(TEXTE EXTRAIT)

Un astre mort dans la galaxie aéroportuaire
Aujourd’hui, l’aéroport d’Enfidha se dresse et s’étale comme un astre mort dans la grande plaine sahelienne tunisienne, quelque-part entre Hammamet et Sousse. A quelques centaines de mètres de l’autoroute reliant les deux villes, la vie est toujours absente du voisinage de cet aéroport où une poignée de flics vous accueille la mitraillette au côté.

Les ruches industrielles qui voisinent avec tous les aéroports dignes de ce nom, laissent toujours la place au sable et à la végétation des terres sèches. Sur ces terrains de sable, les mauvaises herbes disputent l’espace aux animaux égarés et à quelques visiteurs tout aussi déboussolés de la tristesse morne des lieux.Les hôtels ? A quoi bon puisque la demande n’existe pas sur ces terrains vierges et déserts.

Pas l’ombre d’une ombre
Quand on entre sur le territoire de l’aéroport, toute l’inanité de ce « Grand Travail Inutile » vous saute à la figure, vous enserre la gorge ; jusqu’à vous étouffer.Sur le parking, quelques rares voitures et une poignée de cars sont alignés sagement, proprement, dans l’attente d’improbables voyageurs. Pas l’ombre d’une vie. Comme pour se rassurer, on se dit qu’après tout, on arrive peut-être au mauvais moment et qu’il suffira de pousser la porte du hall d’accueil pour se rendre compte qu’on n’est pas égaré sur un astre mort.
Mais non. Le hall est désespérément vide de vie. Pas l’ombre d’une ombre.

(MATÉRIEL FOURNI)
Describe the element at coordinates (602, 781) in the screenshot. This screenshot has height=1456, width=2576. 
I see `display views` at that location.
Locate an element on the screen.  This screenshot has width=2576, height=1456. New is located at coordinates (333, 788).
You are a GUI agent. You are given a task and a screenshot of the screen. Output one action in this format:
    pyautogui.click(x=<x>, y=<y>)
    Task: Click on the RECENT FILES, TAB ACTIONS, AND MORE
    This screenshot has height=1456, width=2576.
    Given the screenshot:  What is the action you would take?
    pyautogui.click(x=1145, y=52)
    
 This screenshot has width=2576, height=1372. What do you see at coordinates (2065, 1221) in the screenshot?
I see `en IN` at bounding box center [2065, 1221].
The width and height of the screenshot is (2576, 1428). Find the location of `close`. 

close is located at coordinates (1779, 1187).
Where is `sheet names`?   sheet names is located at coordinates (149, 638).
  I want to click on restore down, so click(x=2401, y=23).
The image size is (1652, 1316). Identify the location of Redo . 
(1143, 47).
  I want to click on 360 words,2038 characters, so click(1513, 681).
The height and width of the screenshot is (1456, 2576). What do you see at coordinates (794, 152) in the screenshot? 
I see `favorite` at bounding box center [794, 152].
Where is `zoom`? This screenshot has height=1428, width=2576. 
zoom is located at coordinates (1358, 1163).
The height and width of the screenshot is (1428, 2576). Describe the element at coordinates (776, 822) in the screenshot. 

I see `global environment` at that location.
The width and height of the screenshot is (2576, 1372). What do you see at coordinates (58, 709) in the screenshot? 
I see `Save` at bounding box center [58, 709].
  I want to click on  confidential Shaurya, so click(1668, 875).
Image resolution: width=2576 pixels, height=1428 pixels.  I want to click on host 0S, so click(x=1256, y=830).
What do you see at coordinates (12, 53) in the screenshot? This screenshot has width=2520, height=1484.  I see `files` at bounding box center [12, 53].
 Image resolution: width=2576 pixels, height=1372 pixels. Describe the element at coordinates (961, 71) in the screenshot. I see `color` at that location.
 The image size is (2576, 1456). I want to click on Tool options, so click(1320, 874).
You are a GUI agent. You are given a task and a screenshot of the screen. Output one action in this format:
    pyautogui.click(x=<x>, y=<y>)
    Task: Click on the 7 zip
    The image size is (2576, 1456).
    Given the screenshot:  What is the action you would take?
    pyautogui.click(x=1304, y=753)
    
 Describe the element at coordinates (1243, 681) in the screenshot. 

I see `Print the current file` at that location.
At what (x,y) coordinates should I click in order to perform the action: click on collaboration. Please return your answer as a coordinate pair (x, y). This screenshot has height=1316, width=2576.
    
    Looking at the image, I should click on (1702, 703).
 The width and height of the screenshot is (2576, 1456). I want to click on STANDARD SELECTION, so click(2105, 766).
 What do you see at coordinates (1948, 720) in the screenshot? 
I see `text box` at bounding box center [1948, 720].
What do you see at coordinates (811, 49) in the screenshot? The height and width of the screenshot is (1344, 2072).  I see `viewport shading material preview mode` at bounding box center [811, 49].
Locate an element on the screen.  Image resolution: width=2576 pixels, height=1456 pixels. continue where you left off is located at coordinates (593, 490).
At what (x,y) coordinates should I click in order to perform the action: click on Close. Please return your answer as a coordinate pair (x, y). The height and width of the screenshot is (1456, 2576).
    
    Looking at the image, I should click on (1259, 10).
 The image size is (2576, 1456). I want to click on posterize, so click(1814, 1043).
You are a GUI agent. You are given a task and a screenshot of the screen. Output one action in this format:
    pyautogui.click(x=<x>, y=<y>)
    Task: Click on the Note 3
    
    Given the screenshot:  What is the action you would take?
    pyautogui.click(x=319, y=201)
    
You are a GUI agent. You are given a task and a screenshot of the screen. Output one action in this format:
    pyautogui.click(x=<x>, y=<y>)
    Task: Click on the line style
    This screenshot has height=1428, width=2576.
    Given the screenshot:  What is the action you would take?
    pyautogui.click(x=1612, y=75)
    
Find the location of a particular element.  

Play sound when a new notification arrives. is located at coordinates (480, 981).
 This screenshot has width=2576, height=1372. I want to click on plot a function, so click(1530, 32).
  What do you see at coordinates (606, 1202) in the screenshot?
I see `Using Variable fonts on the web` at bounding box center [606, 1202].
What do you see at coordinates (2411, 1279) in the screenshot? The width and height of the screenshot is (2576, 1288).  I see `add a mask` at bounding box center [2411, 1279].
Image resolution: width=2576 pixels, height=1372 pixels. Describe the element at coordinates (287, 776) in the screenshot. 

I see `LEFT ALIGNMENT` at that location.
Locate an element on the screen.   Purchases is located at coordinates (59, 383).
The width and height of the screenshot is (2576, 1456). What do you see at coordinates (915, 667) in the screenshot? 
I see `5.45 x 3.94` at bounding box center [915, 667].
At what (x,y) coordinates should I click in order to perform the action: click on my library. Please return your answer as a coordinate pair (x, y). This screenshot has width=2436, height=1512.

(CONSIGNES)
1/ Selon le texte sur l'aéroport d'Enfidha, entre quelles villes cet aéroport se situe-t-il ?
2/ Poursuivez, s'il vous plaît, le texte sur l'aéroport d'Enfidha après sa dernière phrase.

(RÉPONSES)
1/ Entre Hammamet et Sousse.

2/
Des vitrines vides, éteintes, mortes
A la droite de la porte d’entrée, l’espace et la vitrine du tourisme tunisien ne sont qu’un coquillage mort sur une plage déserte. Pas l’ombre d’un être humain. A peine quelques brochures, d’une autre époque sans doute, empilée sur des étagères inaccessibles qui se couvrent lentement de poussières.Et les agences de voyages, les services de locations de voitures, les firmes hôtelières sont tout aussi désertes. Comme si les rats avaient déjà quittés un navire qui n’a jamais navigué.

Des informateurs désinformés et désinformateurs
Et l’être humain dans tout ça. Oh oui, il y a bien un service d’information rehaussé d’une jolie jeune fille aux ongles colorés pour sauver les apparences. Mais comme une belle potiche dans la vitrine d’un vieil antiquaire, ne lui demandez pas de renseignements. Elle ignore quelles lignes sont desservies par l’aéroport d’Enfidha. Elle ignore tout des horaires des avions qui pourraient vous permettre de regagner ou de découvrir d’autres pays, d’autres villes… Elle vous lance des regards apeurés et même plus séducteurs… jusqu’au moment où, angoissée, elle se précipite sur son téléphone pour appeler au secours.

Alors un grand cerbère vient à la rescousse de la pauvre fille éplorée, sans en savoir davantage. Ah si ! Il sait rouler des mécaniques et hausser le ton. Et il vous informe le plus désagréablement du monde que pour connaître les liaisons aériennes entre Enfidha et la civilisation… les agences de voyages de Sousse et d’ailleurs en Tunisie vous renseigneront.  Mais le service de renseignements de l’aéroport. Non !
Le guichet de renseignements de l’aéroport… n’est pas fait pour vous renseigner. Simplement pour apporter une illusion de vie au monstre mort, sans doute.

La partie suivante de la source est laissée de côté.